Where is the line today? How much more will the so-called leaders of the free world tolerate? Today in Moscow Henry Kissinger stated that he understood the need to treat Putin’s Russia as “an equal.” He is talking about a regime that has unlimited money, unchecked power, and is not allergic to blood. Will Putin still be welcomed when his police are shooting people in the streets of Moscow? I do not want to find out. The time is now for the West to tell Putin they will not take watch quietly any more. The time is now to tell Putin and his gang there will be economic and political consequences if they continue to turn Russia into a dictatorship. Their silence is agreement. . . .

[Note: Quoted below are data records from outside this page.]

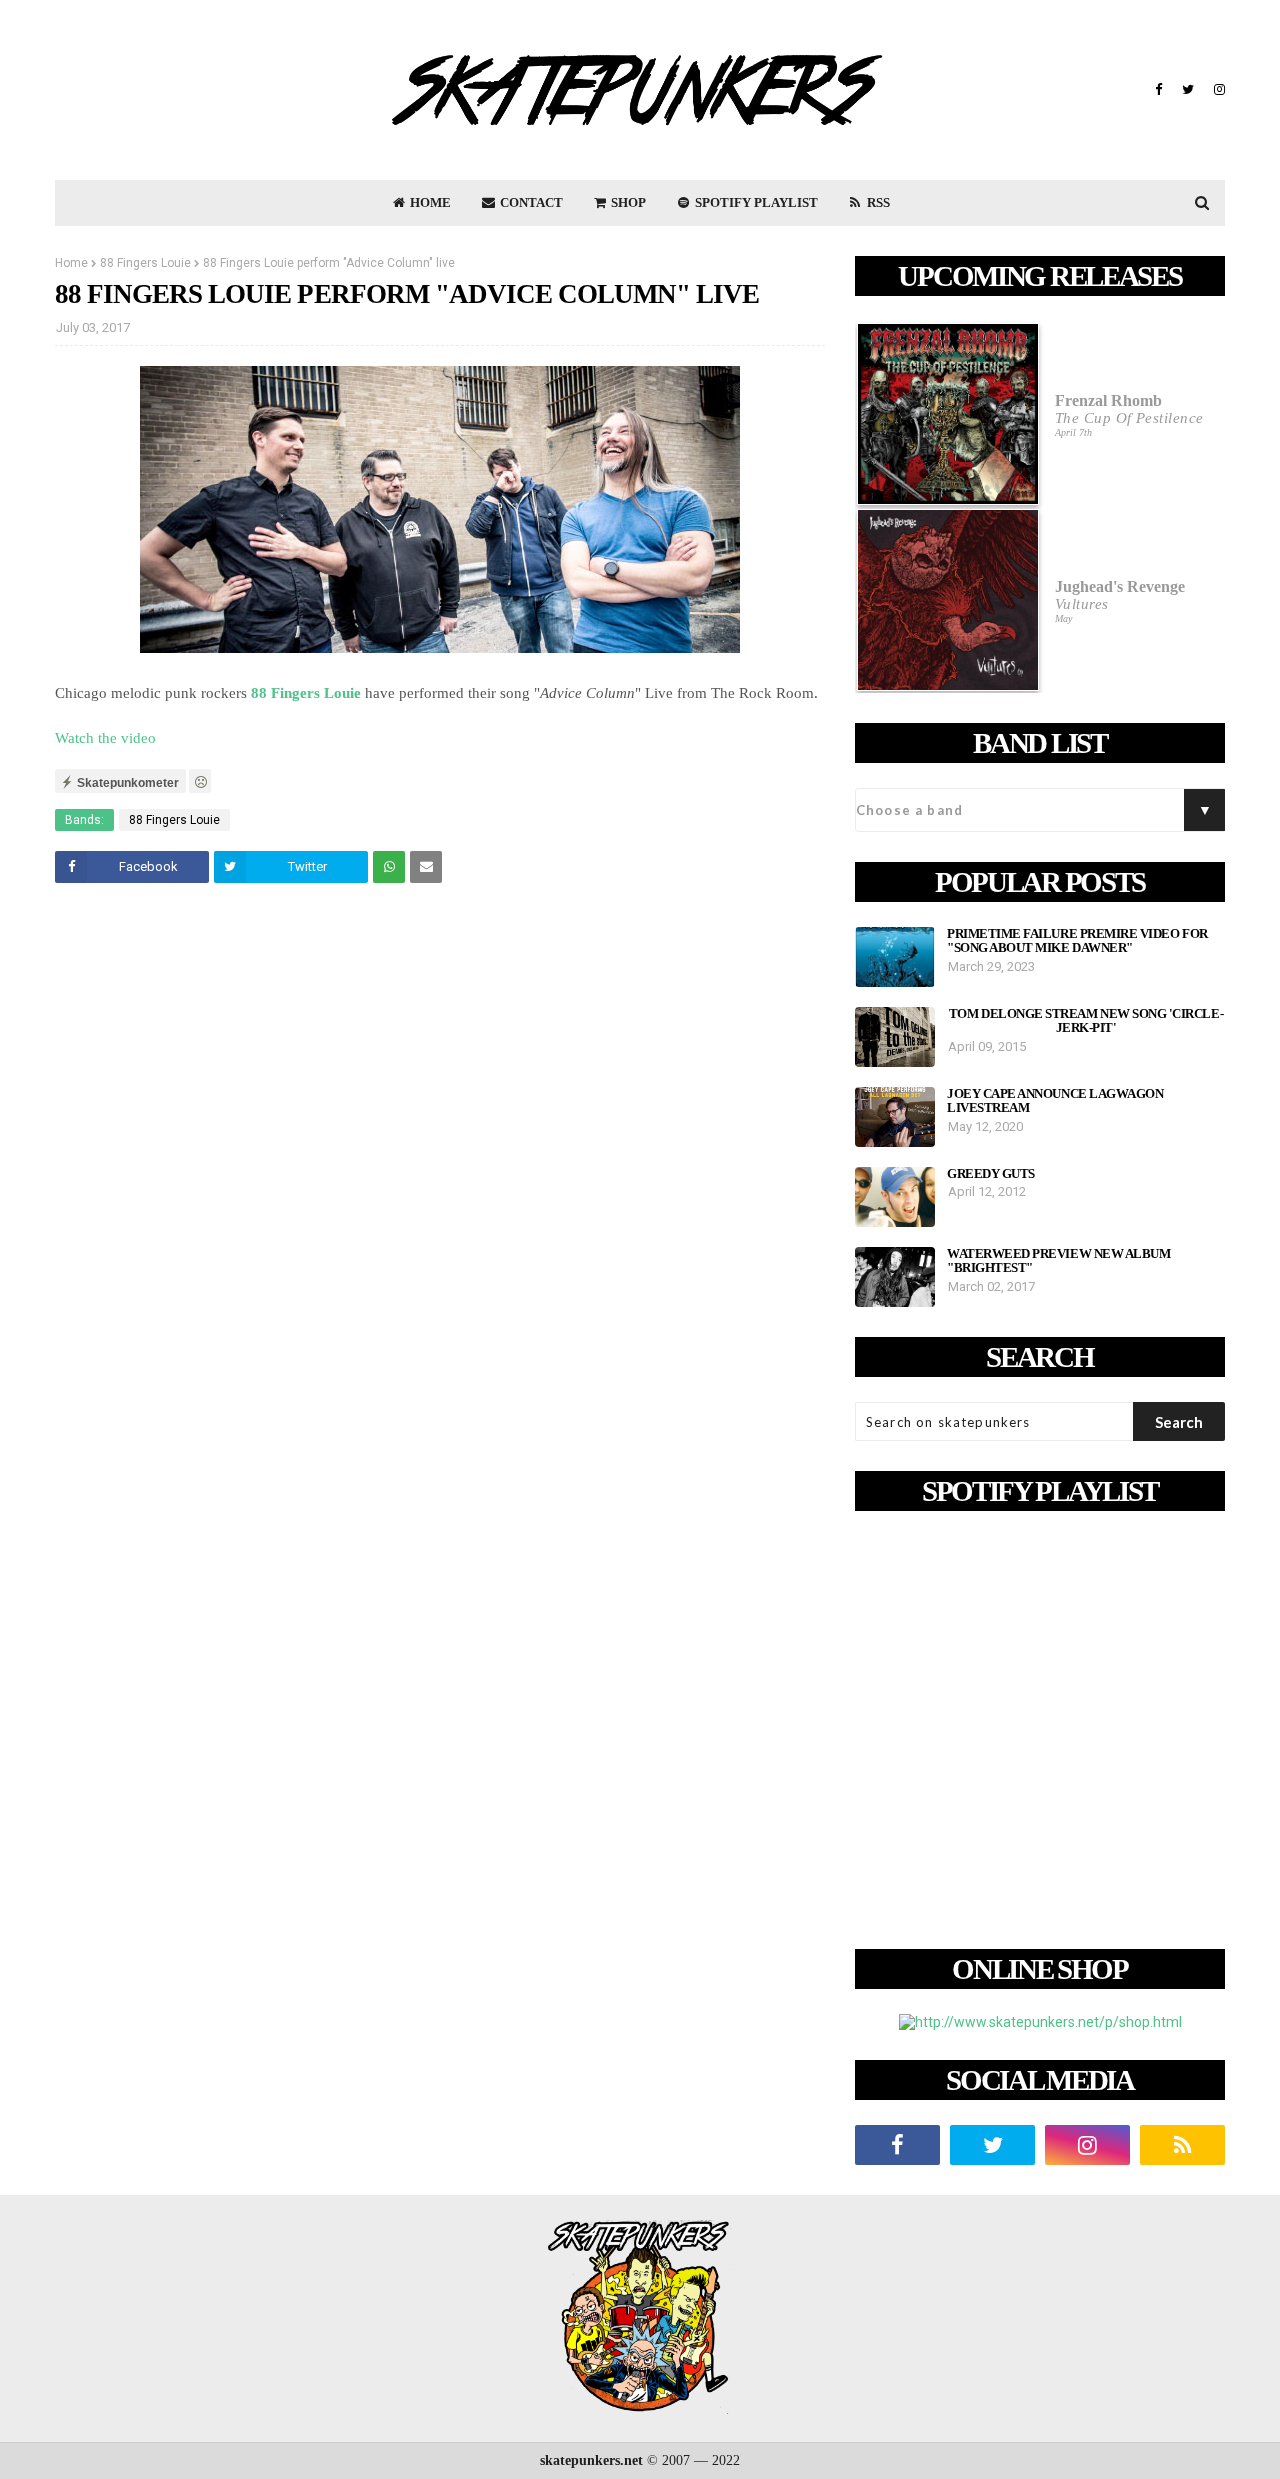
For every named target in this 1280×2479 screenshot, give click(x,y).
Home (71, 263)
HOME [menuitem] (429, 202)
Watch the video (105, 738)
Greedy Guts (991, 1174)
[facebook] (1158, 90)
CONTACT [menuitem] (530, 202)
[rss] (1182, 2145)
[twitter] (1188, 90)
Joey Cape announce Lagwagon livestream (1055, 1101)
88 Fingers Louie (145, 263)
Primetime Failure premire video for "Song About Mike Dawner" (1077, 941)
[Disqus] (440, 1179)
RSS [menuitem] (877, 202)
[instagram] (1217, 90)
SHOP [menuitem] (627, 202)
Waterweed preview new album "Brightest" (1058, 1261)
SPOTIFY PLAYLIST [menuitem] (755, 202)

Inside Russia, there is hope on the horizon. Those Other Russia marches represent the beginning of a real resistance to Putin’s KGB Incorporated. 6.1. It is very sad that Anna is not here to see it. In recent months, The Other Russia coalition has brought thousands of people into the streets in our Marches of Dissent. Anna would surely have loved to see it, and to march at the front of the line. The day is coming when all of the crimes she described will be investigated with the full authority of the elected government, not just the moral authority of one valiant woman. The criminals who committed the crimes, the officials who ordered them, they will be brought to justice. The new democratic Russia will have new heroes and Anna Politkovskaya will be one of them.